Jouw opdracht ▸ Schrijf het vervolg van het fragment over de Finse rendieren. Begin direct na de laatste zin.

Ook het bezoeken van als zogeheten ‘Finse sauna’s’ in het buitenland bekend staande gelegenheden dient joden te worden ontraden, totdat Finland strafvervolging instelt tegen antisemitische rendieren, openlijk en krachtig afstand neemt van deze praktijken, daarvoor excuses aanbiedt aan de staat Israël, en de joodse gemeenschap een adequate schadevergoeding betaalt. Tenslotte dient de Finse regering royaal bij te dragen aan de kosten van de beveiliging die de kleine Fins-joodse gemeenschap moet maken om zich te vrijwaren van de aanvallen van deze jodenhatende rendieren.

Gegevens ▸
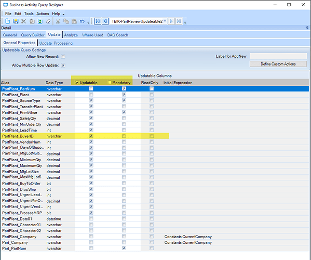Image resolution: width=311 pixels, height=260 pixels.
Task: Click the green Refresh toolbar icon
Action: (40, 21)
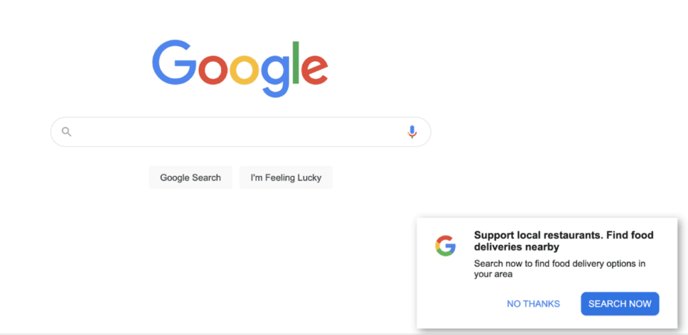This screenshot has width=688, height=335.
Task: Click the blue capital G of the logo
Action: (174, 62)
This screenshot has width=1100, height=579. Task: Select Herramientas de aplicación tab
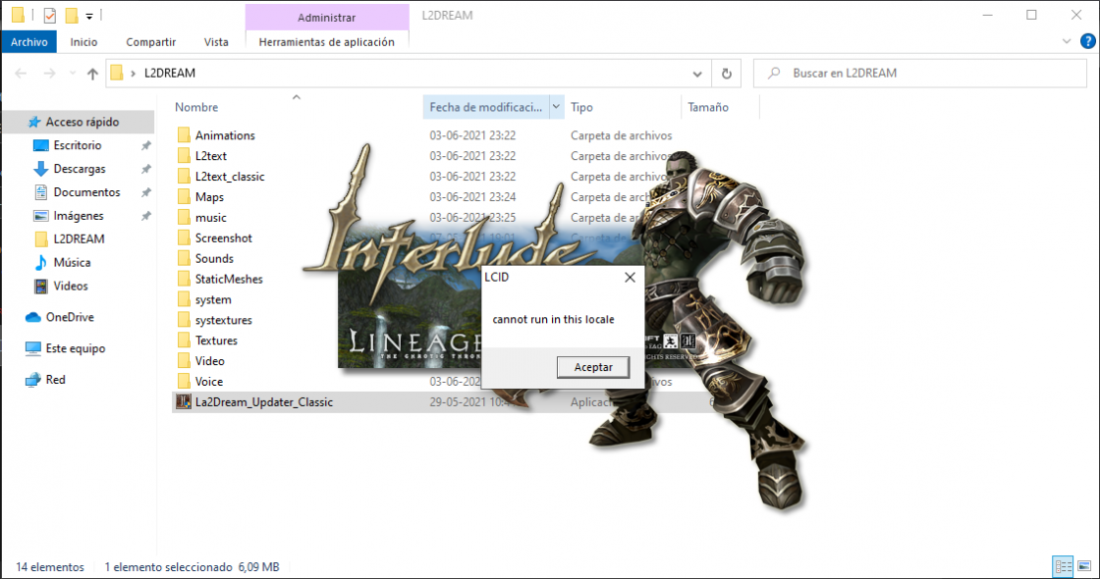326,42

Juiste antwoord ▸
Het is waarschijnlijk al te laat om het tij nog te keren, maar dat ontslaat de Finse regering niet van haar dure plicht de op haar grondgebied levende joden maximaal te beschermen. Een maatregel die daaraan nog zou kunnen bijdragen is het doden of deporteren van alle rendieren uit Finland. Waarschijnlijk echter zijn de Finse regering, en ook het Finse publiek hiervoor te besluiteloos om niet te zeggen te laf. Zij kiezen liever voor hun rendieren dan voor hun joden.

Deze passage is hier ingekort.